Cruskits are something I’ve only just discovered properly and liked since having gastric sleeve surgery. They’re recommend in the “soft food” stage as the perfect device for your food and because they’re a low calorie aerated cracker alternative they are a healthy choice for anyone!
As most of you know, I love a classic tomato, cheese and basil combo and this particular mix uses ricotta, a moreish cheese, high in protein making it a great vegetarian option too! I like to add avocado oil for good healthy fats but if you’re less than 6 months post op WLS then I’d recommend you stay away as anything high in fat or oily can upset your stomach.
Please be mindful of serving size. You may only be able to have 1/2 to 1 of these if you are less than 6 months post op gastric sleeve. For a regular person, this serving size would be considered a healthy snack. At one year post, this is breakfast or a light lunch for me.

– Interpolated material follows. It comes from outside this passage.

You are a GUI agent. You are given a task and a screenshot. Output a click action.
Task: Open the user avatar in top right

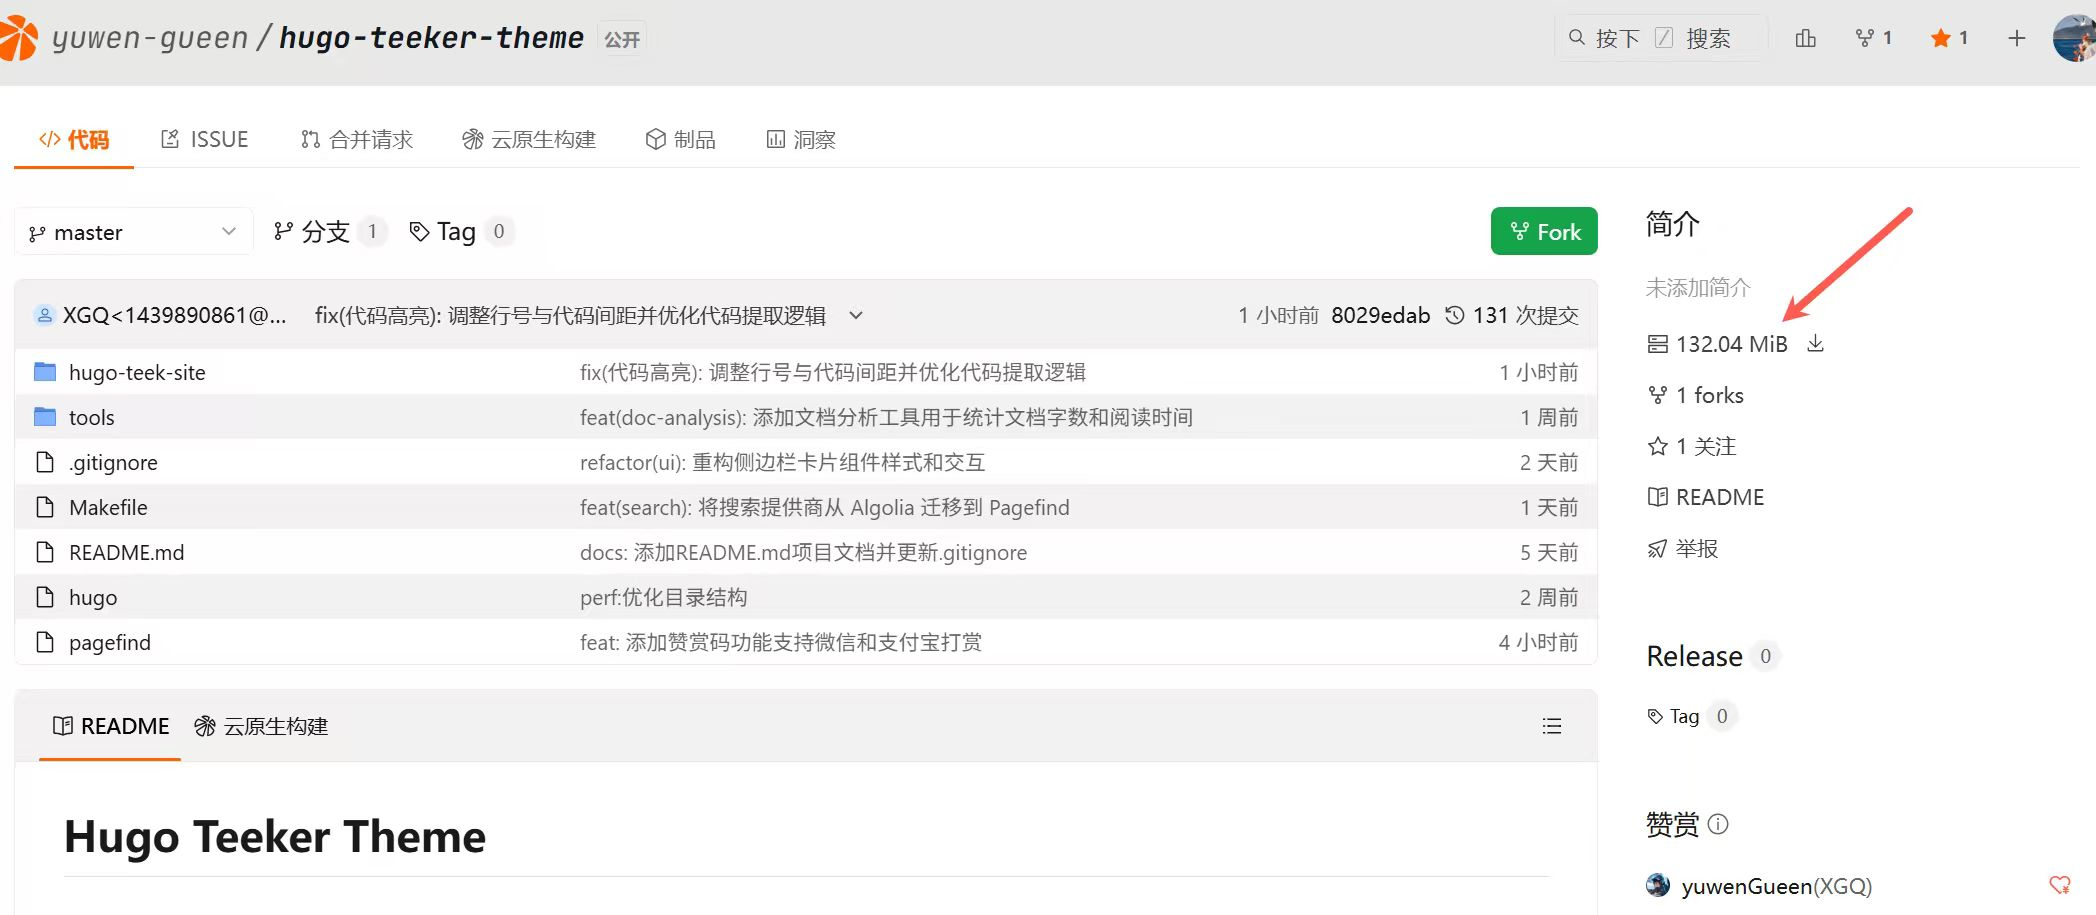[2074, 38]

Tomato, Ricotta & Basil Cruskits
Makes 2 Cruskits
Prep time: 5 minutes
Total time: 5 minutes
- 2 Cruskits (you can use any type of cracker or crisp bread as an alternative)
- 8 cherry tomatoes
- 1/4 cup ricotta
- basil leaves, to garnish
- salt and pepper, to season
- avocado oil (optional, would not advise if you haven’t reached 6 months post op)
- Take your Cruskits and layer your ricotta evenly between the two, spreading edge to edge.
- Slice cherry tomatoes in half and lay them on your Cruskit pushing them into the ricotta.
- Add ripped basil leaves and drizzle with avocado oil if using.
- Season will salt & pepper. Enjoy!
If you can’t find fresh basil, you can substitute this for pesto and spread this through the ricotta cheese.
Avocado oil isn’t essential, you can omit this or use a high quality extra virgin olive oil for good healthy fats. Please don’t use a low quality vegetable oil such as canola oil. Not only are these unhealthy but they also taste awful.